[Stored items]

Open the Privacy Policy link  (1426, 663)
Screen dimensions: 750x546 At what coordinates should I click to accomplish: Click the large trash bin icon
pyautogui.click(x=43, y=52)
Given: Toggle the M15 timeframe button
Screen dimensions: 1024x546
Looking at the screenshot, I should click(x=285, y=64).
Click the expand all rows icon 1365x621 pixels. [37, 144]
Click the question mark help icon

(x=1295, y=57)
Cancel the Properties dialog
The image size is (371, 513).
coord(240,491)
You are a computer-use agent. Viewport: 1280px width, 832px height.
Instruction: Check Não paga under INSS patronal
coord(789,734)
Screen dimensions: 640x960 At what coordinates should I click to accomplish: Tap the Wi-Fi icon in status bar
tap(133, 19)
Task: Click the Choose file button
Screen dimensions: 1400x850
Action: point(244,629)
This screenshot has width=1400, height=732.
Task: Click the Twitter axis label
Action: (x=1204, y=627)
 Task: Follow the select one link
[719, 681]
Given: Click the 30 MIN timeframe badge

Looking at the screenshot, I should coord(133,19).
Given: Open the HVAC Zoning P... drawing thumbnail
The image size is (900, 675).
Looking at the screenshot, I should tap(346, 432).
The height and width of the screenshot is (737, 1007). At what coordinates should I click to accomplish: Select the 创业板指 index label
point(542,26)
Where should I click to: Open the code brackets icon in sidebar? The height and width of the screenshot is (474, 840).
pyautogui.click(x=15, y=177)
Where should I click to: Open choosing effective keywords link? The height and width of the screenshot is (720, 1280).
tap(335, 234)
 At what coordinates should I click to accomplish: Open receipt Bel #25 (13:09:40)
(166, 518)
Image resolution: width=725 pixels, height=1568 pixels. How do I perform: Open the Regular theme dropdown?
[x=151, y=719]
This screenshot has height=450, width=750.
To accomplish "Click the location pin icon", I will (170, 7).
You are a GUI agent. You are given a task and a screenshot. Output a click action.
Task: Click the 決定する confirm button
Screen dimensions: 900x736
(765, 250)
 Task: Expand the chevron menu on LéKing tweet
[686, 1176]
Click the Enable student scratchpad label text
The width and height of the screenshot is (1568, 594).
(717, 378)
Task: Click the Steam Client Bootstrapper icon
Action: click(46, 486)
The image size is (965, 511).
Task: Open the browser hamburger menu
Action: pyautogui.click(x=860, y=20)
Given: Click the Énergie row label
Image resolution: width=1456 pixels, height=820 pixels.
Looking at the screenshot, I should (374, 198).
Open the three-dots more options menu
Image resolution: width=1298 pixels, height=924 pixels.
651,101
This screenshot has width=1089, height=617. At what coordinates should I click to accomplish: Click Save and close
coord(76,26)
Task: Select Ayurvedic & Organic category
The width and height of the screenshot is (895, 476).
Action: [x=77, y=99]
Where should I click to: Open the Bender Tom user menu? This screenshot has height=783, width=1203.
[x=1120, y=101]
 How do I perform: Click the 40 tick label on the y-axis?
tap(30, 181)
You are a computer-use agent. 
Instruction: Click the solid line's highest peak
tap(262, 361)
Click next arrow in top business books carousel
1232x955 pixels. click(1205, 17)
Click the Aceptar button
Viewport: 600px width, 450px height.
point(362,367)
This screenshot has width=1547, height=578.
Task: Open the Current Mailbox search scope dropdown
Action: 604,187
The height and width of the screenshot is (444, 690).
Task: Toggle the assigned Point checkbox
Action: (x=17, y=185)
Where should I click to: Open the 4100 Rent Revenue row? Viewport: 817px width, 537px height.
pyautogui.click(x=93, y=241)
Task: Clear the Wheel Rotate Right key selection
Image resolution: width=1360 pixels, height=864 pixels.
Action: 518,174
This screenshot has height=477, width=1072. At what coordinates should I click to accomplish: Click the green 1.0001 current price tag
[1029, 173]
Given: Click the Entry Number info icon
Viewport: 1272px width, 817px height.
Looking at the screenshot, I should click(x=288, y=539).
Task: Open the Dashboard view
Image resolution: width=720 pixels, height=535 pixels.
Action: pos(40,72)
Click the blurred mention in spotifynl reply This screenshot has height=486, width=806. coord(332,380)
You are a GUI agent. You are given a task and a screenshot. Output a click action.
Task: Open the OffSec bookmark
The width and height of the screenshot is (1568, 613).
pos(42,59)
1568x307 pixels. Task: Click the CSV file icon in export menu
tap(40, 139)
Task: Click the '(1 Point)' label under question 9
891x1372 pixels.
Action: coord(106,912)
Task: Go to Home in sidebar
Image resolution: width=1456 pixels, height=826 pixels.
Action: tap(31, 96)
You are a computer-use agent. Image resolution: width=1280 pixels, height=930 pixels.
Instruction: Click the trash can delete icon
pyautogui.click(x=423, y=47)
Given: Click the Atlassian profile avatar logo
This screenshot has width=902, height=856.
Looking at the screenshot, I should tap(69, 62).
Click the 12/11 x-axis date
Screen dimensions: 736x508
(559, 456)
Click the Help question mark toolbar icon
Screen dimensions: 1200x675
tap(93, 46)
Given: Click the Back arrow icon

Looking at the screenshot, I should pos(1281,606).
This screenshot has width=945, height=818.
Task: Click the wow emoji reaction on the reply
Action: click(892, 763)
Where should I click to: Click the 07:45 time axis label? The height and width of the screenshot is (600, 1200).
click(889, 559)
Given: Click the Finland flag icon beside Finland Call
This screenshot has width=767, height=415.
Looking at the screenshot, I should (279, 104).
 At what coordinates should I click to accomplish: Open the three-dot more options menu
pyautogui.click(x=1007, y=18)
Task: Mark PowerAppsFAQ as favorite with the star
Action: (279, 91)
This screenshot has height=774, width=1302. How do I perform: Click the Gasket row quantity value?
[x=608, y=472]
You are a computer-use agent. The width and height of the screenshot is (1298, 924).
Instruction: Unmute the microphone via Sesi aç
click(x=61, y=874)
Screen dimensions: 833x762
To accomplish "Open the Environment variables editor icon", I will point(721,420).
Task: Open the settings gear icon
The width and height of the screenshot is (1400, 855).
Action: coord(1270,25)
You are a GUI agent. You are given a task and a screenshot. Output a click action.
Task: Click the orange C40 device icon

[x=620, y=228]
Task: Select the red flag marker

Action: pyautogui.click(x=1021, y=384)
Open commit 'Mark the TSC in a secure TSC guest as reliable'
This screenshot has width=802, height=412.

[Task to carry out]
Each line above must be retyped exactly.

[Final answer]
Open the Privacy Policy link  (1426, 663)
Screen dimensions: 750x546 At what coordinates should I click to accomplish: Click the large trash bin icon
pyautogui.click(x=43, y=52)
Given: Toggle the M15 timeframe button
Screen dimensions: 1024x546
Looking at the screenshot, I should click(x=285, y=64).
Click the expand all rows icon 1365x621 pixels. [37, 144]
Click the question mark help icon

(x=1295, y=57)
Cancel the Properties dialog
The image size is (371, 513).
coord(240,491)
You are a computer-use agent. Viewport: 1280px width, 832px height.
Instruction: Check Não paga under INSS patronal
coord(789,734)
Screen dimensions: 640x960 At what coordinates should I click to accomplish: Tap the Wi-Fi icon in status bar
tap(133, 19)
Task: Click the Choose file button
Screen dimensions: 1400x850
Action: point(244,629)
This screenshot has width=1400, height=732.
Task: Click the Twitter axis label
Action: (x=1204, y=627)
 Task: Follow the select one link
[719, 681]
Given: Click the 30 MIN timeframe badge

Looking at the screenshot, I should coord(133,19).
Given: Open the HVAC Zoning P... drawing thumbnail
The image size is (900, 675).
Looking at the screenshot, I should tap(346, 432).
The height and width of the screenshot is (737, 1007). At what coordinates should I click to accomplish: Select the 创业板指 index label
point(542,26)
Where should I click to: Open the code brackets icon in sidebar? The height and width of the screenshot is (474, 840).
pyautogui.click(x=15, y=177)
Where should I click to: Open choosing effective keywords link? The height and width of the screenshot is (720, 1280).
tap(335, 234)
 At what coordinates should I click to accomplish: Open receipt Bel #25 (13:09:40)
(166, 518)
Image resolution: width=725 pixels, height=1568 pixels. How do I perform: Open the Regular theme dropdown?
[x=151, y=719]
This screenshot has height=450, width=750.
To accomplish "Click the location pin icon", I will (170, 7).
You are a GUI agent. You are given a task and a screenshot. Output a click action.
Task: Click the 決定する confirm button
Screen dimensions: 900x736
(765, 250)
 Task: Expand the chevron menu on LéKing tweet
[686, 1176]
Click the Enable student scratchpad label text
The width and height of the screenshot is (1568, 594).
(717, 378)
Task: Click the Steam Client Bootstrapper icon
Action: click(46, 486)
The image size is (965, 511).
Task: Open the browser hamburger menu
Action: pyautogui.click(x=860, y=20)
Given: Click the Énergie row label
Image resolution: width=1456 pixels, height=820 pixels.
Looking at the screenshot, I should (374, 198).
Open the three-dots more options menu
Image resolution: width=1298 pixels, height=924 pixels.
651,101
This screenshot has width=1089, height=617. At what coordinates should I click to accomplish: Click Save and close
coord(76,26)
Task: Select Ayurvedic & Organic category
The width and height of the screenshot is (895, 476).
Action: [x=77, y=99]
Where should I click to: Open the Bender Tom user menu? This screenshot has height=783, width=1203.
[x=1120, y=101]
 How do I perform: Click the 40 tick label on the y-axis?
tap(30, 181)
You are a computer-use agent. 
Instruction: Click the solid line's highest peak
tap(262, 361)
Click next arrow in top business books carousel
1232x955 pixels. click(1205, 17)
Click the Aceptar button
Viewport: 600px width, 450px height.
point(362,367)
This screenshot has width=1547, height=578.
Task: Open the Current Mailbox search scope dropdown
Action: 604,187
The height and width of the screenshot is (444, 690).
Task: Toggle the assigned Point checkbox
Action: (x=17, y=185)
Where should I click to: Open the 4100 Rent Revenue row? Viewport: 817px width, 537px height.
pyautogui.click(x=93, y=241)
Task: Clear the Wheel Rotate Right key selection
Image resolution: width=1360 pixels, height=864 pixels.
Action: 518,174
This screenshot has height=477, width=1072. At what coordinates should I click to accomplish: Click the green 1.0001 current price tag
[1029, 173]
Given: Click the Entry Number info icon
Viewport: 1272px width, 817px height.
Looking at the screenshot, I should click(x=288, y=539).
Task: Open the Dashboard view
Image resolution: width=720 pixels, height=535 pixels.
Action: pos(40,72)
Click the blurred mention in spotifynl reply This screenshot has height=486, width=806. coord(332,380)
You are a GUI agent. You are given a task and a screenshot. Output a click action.
Task: Open the OffSec bookmark
The width and height of the screenshot is (1568, 613).
pos(42,59)
1568x307 pixels. Task: Click the CSV file icon in export menu
tap(40, 139)
Task: Click the '(1 Point)' label under question 9
891x1372 pixels.
Action: coord(106,912)
Task: Go to Home in sidebar
Image resolution: width=1456 pixels, height=826 pixels.
Action: tap(31, 96)
You are a computer-use agent. Image resolution: width=1280 pixels, height=930 pixels.
Instruction: Click the trash can delete icon
pyautogui.click(x=423, y=47)
Given: Click the Atlassian profile avatar logo
This screenshot has width=902, height=856.
Looking at the screenshot, I should tap(69, 62).
Click the 12/11 x-axis date
Screen dimensions: 736x508
(559, 456)
Click the Help question mark toolbar icon
Screen dimensions: 1200x675
tap(93, 46)
Given: Click the Back arrow icon

Looking at the screenshot, I should pos(1281,606).
This screenshot has width=945, height=818.
Task: Click the wow emoji reaction on the reply
Action: click(892, 763)
Where should I click to: Click the 07:45 time axis label? The height and width of the screenshot is (600, 1200).
click(889, 559)
Given: Click the Finland flag icon beside Finland Call
This screenshot has width=767, height=415.
Looking at the screenshot, I should (279, 104).
 At what coordinates should I click to accomplish: Open the three-dot more options menu
pyautogui.click(x=1007, y=18)
Task: Mark PowerAppsFAQ as favorite with the star
Action: (279, 91)
This screenshot has height=774, width=1302. How do I perform: Click the Gasket row quantity value?
[x=608, y=472]
You are a computer-use agent. The width and height of the screenshot is (1298, 924).
Instruction: Unmute the microphone via Sesi aç
click(x=61, y=874)
Screen dimensions: 833x762
To accomplish "Open the Environment variables editor icon", I will point(721,420).
Task: Open the settings gear icon
The width and height of the screenshot is (1400, 855).
Action: coord(1270,25)
You are a GUI agent. You are given a task and a screenshot. Output a click action.
Task: Click the orange C40 device icon

[x=620, y=228]
Task: Select the red flag marker

Action: pyautogui.click(x=1021, y=384)
Open commit 'Mark the TSC in a secure TSC guest as reliable'
This screenshot has width=802, height=412.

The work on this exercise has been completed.